Editorial: IT in Tamil Nadu – Why new law will hit state

Tamil Nadu’s new law is anachronistic, will hit state

Though desirable, given the potential backlash, it is not surprising India’s political class is taking time to reform rigid labour laws that most recognise are a big reason for the poor growth of India’s industrial sector and hence jobs in the organised sector. While this has held back a large part of the industrial sector, several states have tried to find ways to liberalise rules for certain sectors like the fast-growing IT one. Formation of trade unions, though not formally disallowed, never really took place in the industry for a variety of reasons. For one, with 25-30% attrition levels till recently, workers always got a good deal. Two, with average salaries quite high, as also education qualifications, few employees in the IT sector equated themselves with shop-floor workers who needed to form trade unions. More important, most states allowed IT to function under what is called the Shops and Establishments Act as opposed to the Industrial Disputes Act. What this meant was that IT firms had more flexibility to fire workers or shut shop if need be—like, in the case of BPO units, when a lot of the business was lost to countries like the Philippines. States like Karnataka, Andhra Pradesh and Telangana also classify IT as an ‘essential service’ where strikes or bandhs are banned. While Bangalore has traditionally been the country’s IT hub, a good number of firms also set up shop in Tamil Nadu and Andhra Pradesh.
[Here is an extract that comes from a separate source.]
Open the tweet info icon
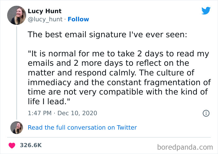 click(x=206, y=113)
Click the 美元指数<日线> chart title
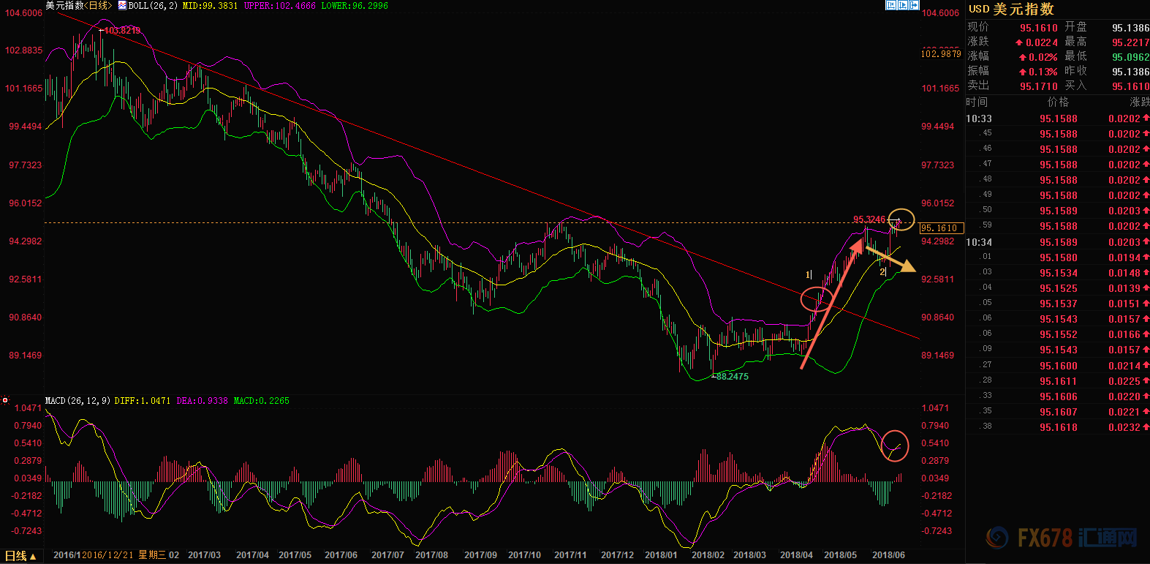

It is this that is now under threat thanks to a new law in Tamil Nadu. After TCS fired employees last year and they formed a union and approached the court, the government responded by saying that the IT sector was covered by the Industrial Disputes Act and that unions can be formed. The real problem here is not the formation of unions but putting the industry under the Industrial Disputes Act. As it is, growth in the sector is slowing down and, more important, jobs creation is also slowing in the face of greater automation. So, if IT firms with more than 100 persons wish to retrench staff, they can do so only after taking the permission of the state government—since that can take a long time, chances are firms will be that much more reluctant to expand in the state now. Strict implementation of rules will also mean that firms will not be able to get employees to work 24×7, for instance, to complete mission critical work; even asking women to work after a certain time in the evening can become a problem if the rules are strictly implemented—indeed, while IT is under the Shops and Establishment Act in Delhi, the reason why BPOs flourished in Gurgaon and not Delhi was that the rules for hiring women were even more liberal in Gurgaon. As in all such cases ostensibly meant to protect workers, the biggest sufferers are workers. Pity an otherwise progressive state like Tamil Nadu should choose to forget this. At the central government level, it would be good to revisit the definition of a workman. Ever since a bench headed by Justice VR Krishna Iyer had expanded the definition of industry, a workman includes any person (including an apprentice) employed in any industry to do any manual, unskilled, skilled, technical, operational, clerical or supervisory work—narrowing down the definition to exclude a certain category of worker, or those paid above a certain amount, is a good place to start.